In 1977, Taylor and Edmund Phelps, simultaneously with Stanley Fischer, showed that monetary policy is useful for stabilizing the economy if wages are sticky, even when all workers and firms have rational expectations. This demonstrated that some of the earlier insights of Keynesian economics remained true under rational expectations. This was important because Thomas Sargent and Neil Wallace had argued that rational expectations would make macroeconomic policy useless for stabilization; the results of Taylor, Phelps, and Fischer showed that Sargent and Wallace's crucial assumption was not rational expectations, but perfectly flexible prices.[6] Taylor's model of overlapping wage contracts became one of the building blocks of the New Keynesian macroeconomics that rebuilt much of the traditional macromodel on rational expectations microfoundations.

→ What is required
Write out the passage on monetary policy and rational expectations word for word, from "In 1977, Taylor" up to and including "rational expectations microfoundations.". The listing that comes next has nothing to do with the passage on monetary policy and rational expectations.

→ Supplied information

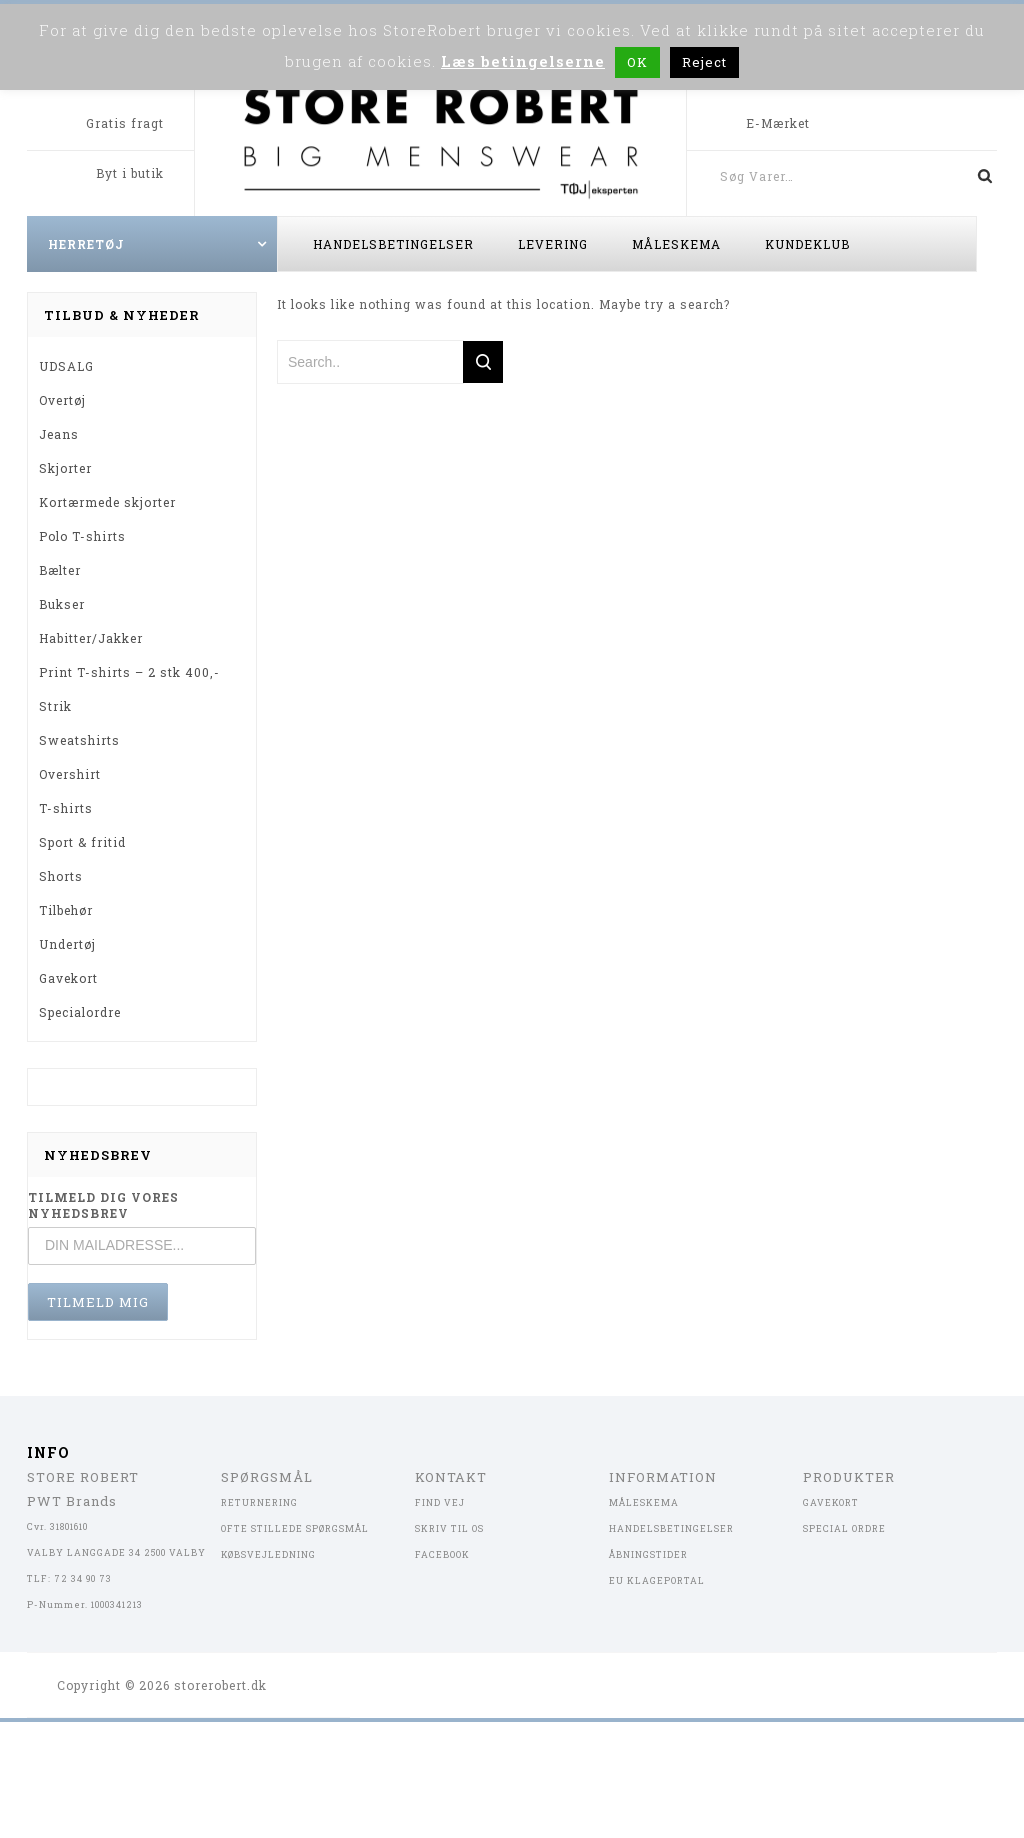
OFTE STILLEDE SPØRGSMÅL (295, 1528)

→ Solution to the problem
In 1977, Taylor and Edmund Phelps, simultaneously with Stanley Fischer, showed that monetary policy is useful for stabilizing the economy if wages are sticky, even when all workers and firms have rational expectations. This demonstrated that some of the earlier insights of Keynesian economics remained true under rational expectations. This was important because Thomas Sargent and Neil Wallace had argued that rational expectations would make macroeconomic policy useless for stabilization; the results of Taylor, Phelps, and Fischer showed that Sargent and Wallace's crucial assumption was not rational expectations, but perfectly flexible prices.[6] Taylor's model of overlapping wage contracts became one of the building blocks of the New Keynesian macroeconomics that rebuilt much of the traditional macromodel on rational expectations microfoundations.